Now this may seem silly but it is the truth. So how do you make this happen? Let me explain:

It’s All In the Story

Even as a young leader we all know to look within every organization and find the wizards, male or female, that seemingly move with grace from decision to decision. These people make corporate execution look effortless and always seem to hold more information than one can believe. But there’s one thing you may not know.

The common bond between all of these people are the stories that they tell. Why is it that these people speak in parables and expect for that to make a difference? It is because they know one secret: They have moved from speaking in concepts to speaking in stories. They are giving you the doorway and an invitation to stand in the story that they tell and locate yourself in the stories that you yourself are living.

When I wrote my book Awakened Leadership: Beyond Self-Mastery I filled it with my personal stories. I knew that if my contribution to leadership was to have any effect, it must invite leaders to stand in their own experience. So my stories became an invitation for them to stand on their very own. Here is how I explained it in my book.

When you have made the move from conceptual understanding all the way to your lived experience of wholeness, it is similar to feeling the sudden warmth on your upturned face when the sun breaks through after a long spate of cold, overcast days. That’s when the soundtrack of all your thoughts and actions will resonate in perfect pitch with your true self. This moment of awakening can then be expanded to become the ground of all experience.

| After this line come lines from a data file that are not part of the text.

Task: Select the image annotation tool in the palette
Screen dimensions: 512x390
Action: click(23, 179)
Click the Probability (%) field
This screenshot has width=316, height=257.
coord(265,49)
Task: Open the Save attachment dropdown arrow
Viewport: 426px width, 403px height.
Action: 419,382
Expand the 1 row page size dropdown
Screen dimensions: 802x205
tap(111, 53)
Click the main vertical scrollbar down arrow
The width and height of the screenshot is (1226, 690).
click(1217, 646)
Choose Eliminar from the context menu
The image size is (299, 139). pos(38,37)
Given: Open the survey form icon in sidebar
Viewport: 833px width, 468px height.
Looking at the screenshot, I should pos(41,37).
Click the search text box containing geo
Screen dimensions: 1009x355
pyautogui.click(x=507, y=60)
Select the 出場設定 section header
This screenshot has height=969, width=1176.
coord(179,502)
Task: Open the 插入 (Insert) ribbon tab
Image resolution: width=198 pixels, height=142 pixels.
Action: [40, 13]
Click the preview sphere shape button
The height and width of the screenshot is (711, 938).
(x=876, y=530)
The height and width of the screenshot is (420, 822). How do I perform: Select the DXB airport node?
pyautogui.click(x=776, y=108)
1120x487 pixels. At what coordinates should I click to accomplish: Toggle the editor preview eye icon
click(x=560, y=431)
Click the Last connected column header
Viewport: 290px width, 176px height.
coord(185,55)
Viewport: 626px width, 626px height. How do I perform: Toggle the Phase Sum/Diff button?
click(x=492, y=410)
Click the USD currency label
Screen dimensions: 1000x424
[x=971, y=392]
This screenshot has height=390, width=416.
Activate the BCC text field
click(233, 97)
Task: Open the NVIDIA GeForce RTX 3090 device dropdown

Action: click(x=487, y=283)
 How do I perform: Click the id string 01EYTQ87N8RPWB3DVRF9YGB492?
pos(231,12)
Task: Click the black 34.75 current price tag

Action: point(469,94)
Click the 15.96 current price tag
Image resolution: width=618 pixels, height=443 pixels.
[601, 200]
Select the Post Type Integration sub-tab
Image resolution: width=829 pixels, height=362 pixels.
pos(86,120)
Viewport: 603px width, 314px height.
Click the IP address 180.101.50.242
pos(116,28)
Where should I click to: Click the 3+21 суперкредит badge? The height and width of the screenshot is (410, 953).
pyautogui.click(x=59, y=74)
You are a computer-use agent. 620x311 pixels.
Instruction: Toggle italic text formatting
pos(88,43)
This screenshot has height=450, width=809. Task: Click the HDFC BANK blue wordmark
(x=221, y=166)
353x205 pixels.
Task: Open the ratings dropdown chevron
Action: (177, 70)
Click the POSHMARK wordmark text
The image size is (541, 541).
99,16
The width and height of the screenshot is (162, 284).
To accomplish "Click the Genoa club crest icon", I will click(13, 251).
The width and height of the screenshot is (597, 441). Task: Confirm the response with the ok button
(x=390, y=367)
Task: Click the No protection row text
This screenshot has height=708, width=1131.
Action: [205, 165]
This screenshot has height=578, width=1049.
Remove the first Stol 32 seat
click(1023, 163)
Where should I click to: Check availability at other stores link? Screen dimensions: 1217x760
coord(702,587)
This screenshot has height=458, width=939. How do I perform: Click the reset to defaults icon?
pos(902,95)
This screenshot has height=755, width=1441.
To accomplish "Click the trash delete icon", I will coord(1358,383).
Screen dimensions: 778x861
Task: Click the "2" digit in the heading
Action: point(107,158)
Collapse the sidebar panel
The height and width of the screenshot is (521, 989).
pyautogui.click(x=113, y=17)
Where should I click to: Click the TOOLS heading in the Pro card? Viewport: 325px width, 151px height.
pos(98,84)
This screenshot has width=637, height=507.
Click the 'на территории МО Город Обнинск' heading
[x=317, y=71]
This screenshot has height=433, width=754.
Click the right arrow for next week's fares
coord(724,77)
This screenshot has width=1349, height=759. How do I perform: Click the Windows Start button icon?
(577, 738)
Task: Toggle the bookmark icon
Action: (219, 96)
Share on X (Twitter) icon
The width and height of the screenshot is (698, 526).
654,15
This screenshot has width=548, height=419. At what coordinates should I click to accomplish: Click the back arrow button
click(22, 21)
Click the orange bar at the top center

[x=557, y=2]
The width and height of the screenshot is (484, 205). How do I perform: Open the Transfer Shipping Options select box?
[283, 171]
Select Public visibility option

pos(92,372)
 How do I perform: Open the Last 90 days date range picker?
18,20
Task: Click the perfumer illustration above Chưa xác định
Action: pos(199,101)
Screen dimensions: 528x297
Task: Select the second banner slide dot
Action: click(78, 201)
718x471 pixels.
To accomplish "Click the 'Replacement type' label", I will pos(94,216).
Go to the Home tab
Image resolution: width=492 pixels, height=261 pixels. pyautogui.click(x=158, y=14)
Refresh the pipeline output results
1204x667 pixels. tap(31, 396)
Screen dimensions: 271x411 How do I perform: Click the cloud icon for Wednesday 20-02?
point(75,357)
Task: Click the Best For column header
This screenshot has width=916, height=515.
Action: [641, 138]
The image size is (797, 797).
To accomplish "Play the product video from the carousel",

The awakened state is not reached with an instruction manual in hand. I wrote this book because my experience as both a leader and a seeker has demonstrated the value of hearing stories and absorbing concepts that serve as pointers within the territory that must be walked on the journey of awakening.

My aim in telling the stories of my life is not to provide you with new and interesting tales to tell your associates and friends. Nor is it possible for my stories to create a specific pathway for your life, either personally or professionally. These tales are intended to shed light on the stages of human expansion and development and the myriad challenges that confront the dedicated seeker along the way. I use them to illustrate ego development and its maturity into awakening. Consider them as opportunities to inhabit your own stories so that the learning you extract from them will advise you on your journey. They will invite you to dig through your life and discover where your own stories have led you thus far, so that you can begin to intuit where they may want to take you next.

So, you want to become a mature and seasoned leader. That is all I ever wanted as I journeyed through the corporate world. Let me do you a favor. Understand that you will have to make the journey across the bridge from the conceptual to the experiential. Start today to tie your own personal experience to the concepts that you have been taught. Then, from there, begin to tell the stories that the wise wizards of the corporate world can only tell.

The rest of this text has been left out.